▶ **PROBLEM DESCRIPTION**:
Exact copies of the lines from the one holding "This screenshot has width=1085, height=680." through the last line of the entries below are to be printed, with pictures omitted.

▶ **Collected data entries**:
--- START ---

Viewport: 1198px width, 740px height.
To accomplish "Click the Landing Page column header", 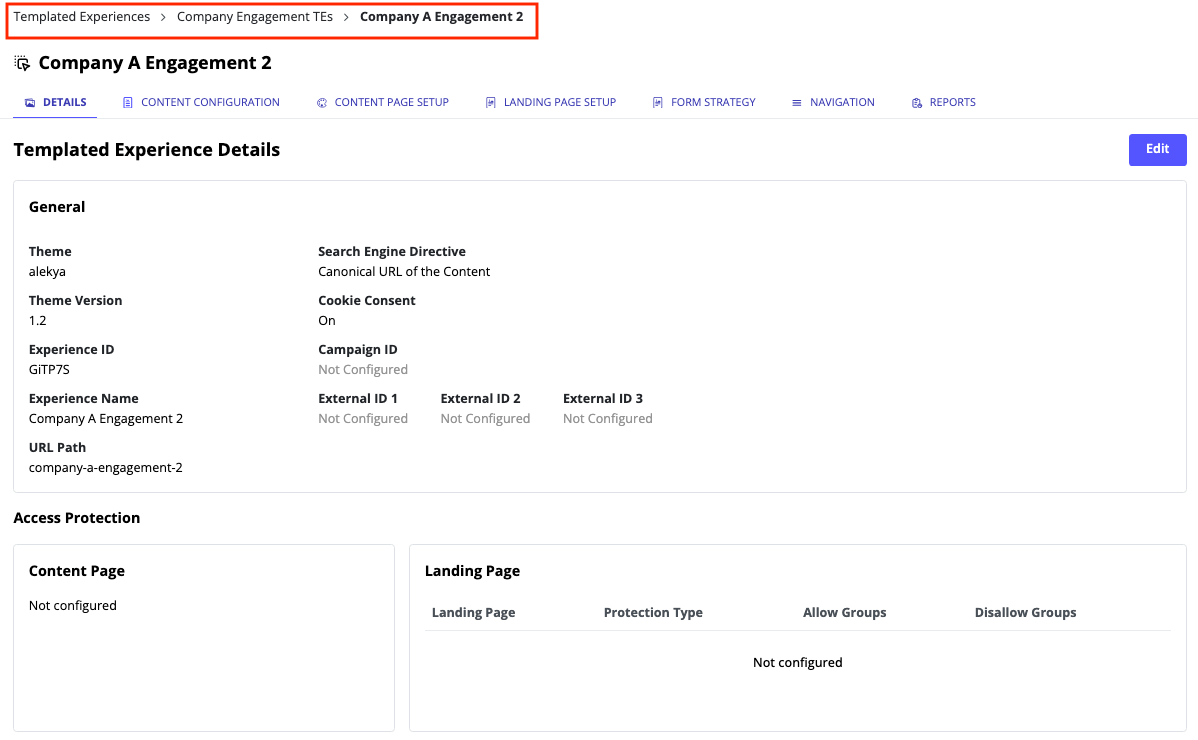I will [x=473, y=612].
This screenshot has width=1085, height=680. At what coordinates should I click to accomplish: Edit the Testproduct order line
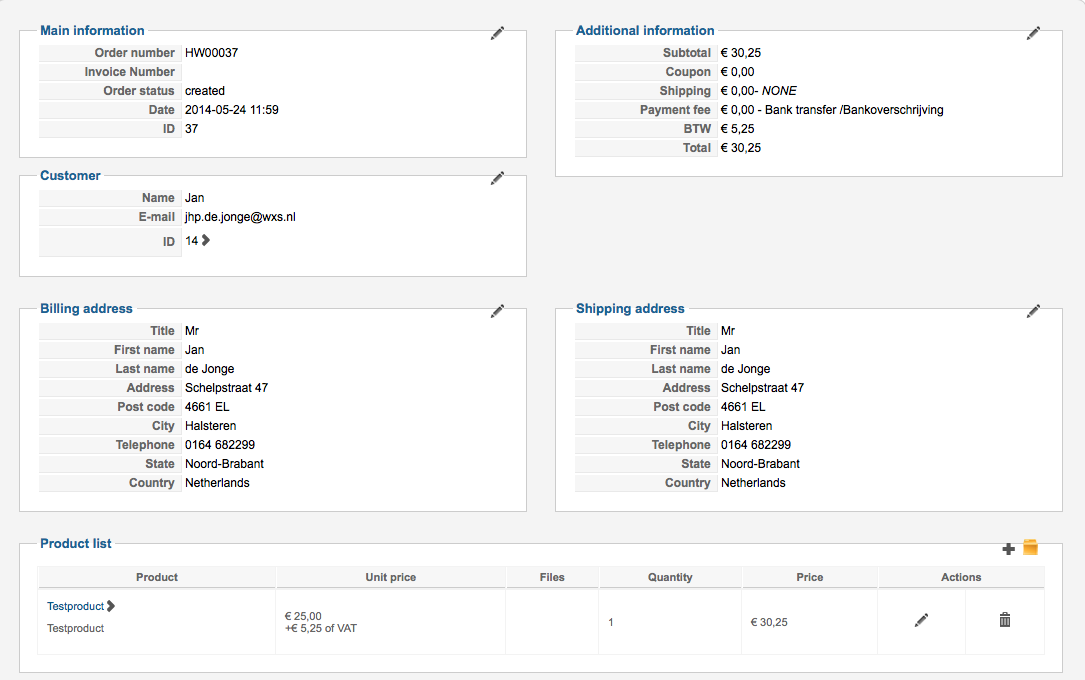921,620
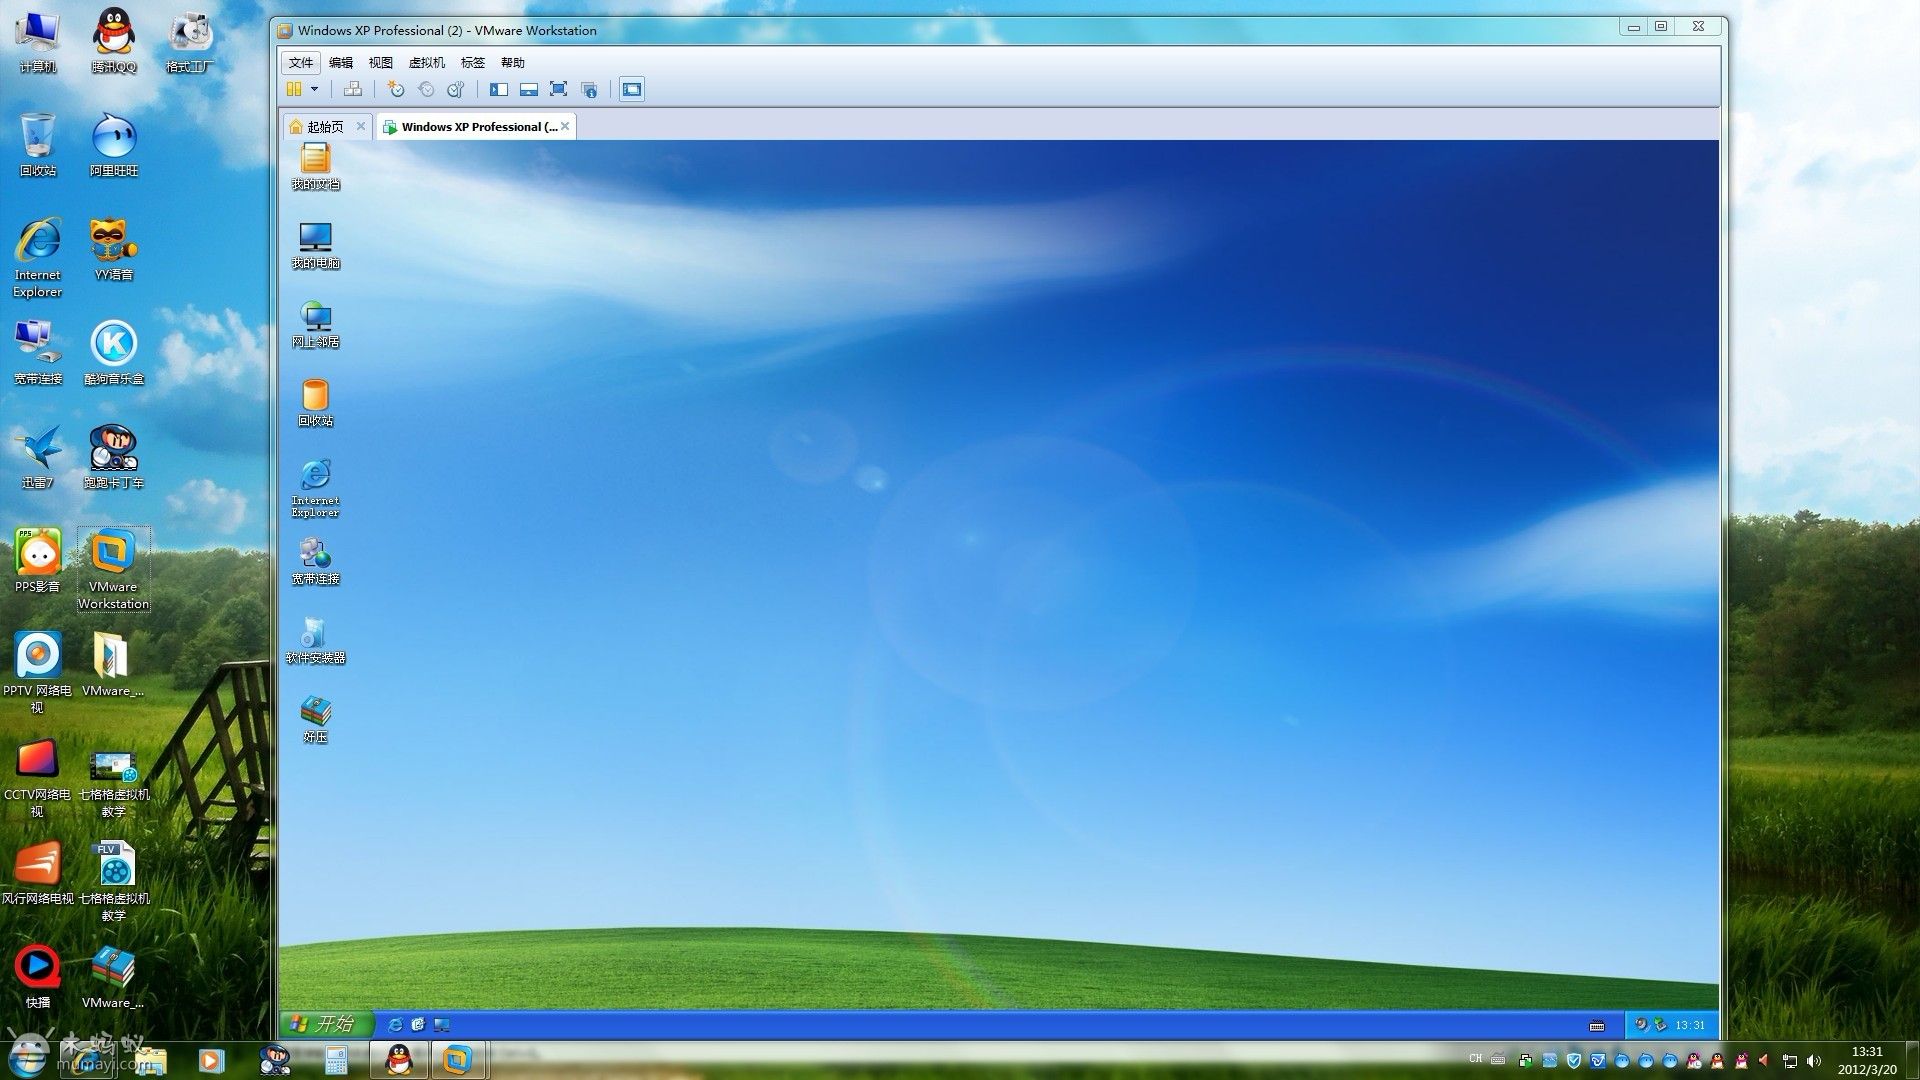Click the 开始 (Start) button on VM taskbar
This screenshot has height=1080, width=1920.
tap(326, 1025)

--- END ---

▶ **THE COMPLETED TASK**:
This screenshot has width=1085, height=680. At what coordinates should I click to accomplish: Edit the Testproduct order line
921,620
Click the 开始 (Start) button on VM taskbar
This screenshot has height=1080, width=1920.
tap(326, 1025)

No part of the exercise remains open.